[社会] 大阪城公園の野宿テントを工事用フェンスで囲い込み
支援策ないままひたすら「排除」の大阪市
大阪城公園野外音楽堂の上(「ピースおおさか」裏)のスペースは、現在工事用フェンスで囲われている。これは、大阪城公園の南側、大手前・城南地区の整備工事に伴うものだ。問題の場所付近には、駐車場や遊歩道が作られる計画になっている。
その中に二軒の野宿テントがあるが、フェンスはそれぞれのテントのすぐそばまで、ぐるりと張り巡らされている。さながら、テントが大阪市(公園事務所)によってバリケード封鎖されたようでもあり、工事用フェンスで作られた迷路が出現したかのようでもある。
「こんな囲い方は、野宿している仲間へのものすごい嫌がらせや」「だいだい、襲撃や放火されたりしたら、逃げ場がない。死んでしまうよ!」「公園事務所は、責任取れるんか 」──窒息させられんばかりにフェンスで取り囲まれた現状を目にして、野宿の仲間や支援者は、大阪市のやり方に怒りを隠さない。
三月三日、当事者と失野実(失業と野宿を考える実行委員会)のメンバーは、大阪城公園内にある東部方面公園事務所に押しかけ、副所長の藤田氏に対して、「問題となるフェンスを撤去し、非常時のために避難の経路を確保すること」を要求した。
それまでも失野実は、@野外音楽堂上の「植栽工事」について詳細を明らかにすること、A工事にあたって、テント移設すら認めずにシェルター入所のみを強要するな、等を申し入れてきた。

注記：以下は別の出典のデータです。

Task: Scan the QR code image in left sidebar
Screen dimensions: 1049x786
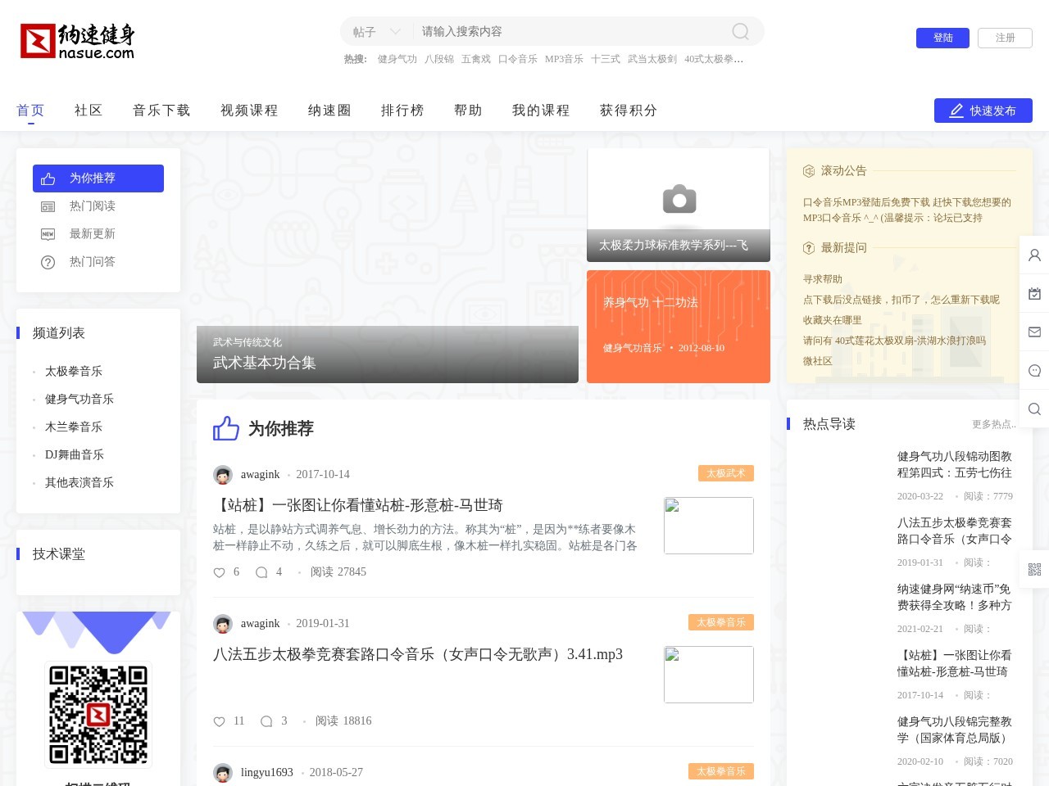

ところが、藤田氏は申入れ書の受け取りすら拒否し、野宿者には「今週から工事が始まるから立ち退け」「シェルターに入れ」と言って回っているくせに、いざ追究されると「テントの皆さんには、シェルターに入っていただくように説得を続けます」「生活保護や福祉についても、案内や相談に乗らせてもらってます」とごまかすのだった。
追い出しの名目に過ぎない福祉・生活保護
公園事務所が言う生活保護・福祉とは、具体的には大阪市内に三ヵ所ある「自立支援センター」への入所を指す。入所期間三〜六ヵ月の間に、職業訓練や仕事探しを行うという。しかし実態は、職業訓練は行われておらず、仕事探しにしても、職員が「ホームレス自立支援センターですが」と名乗る形の求職活動では企業側の反応も鈍く、入所者自身が仕事を探さざるをえないのが現状だ。面接や就職にあたって行政のサポートはないといってよい。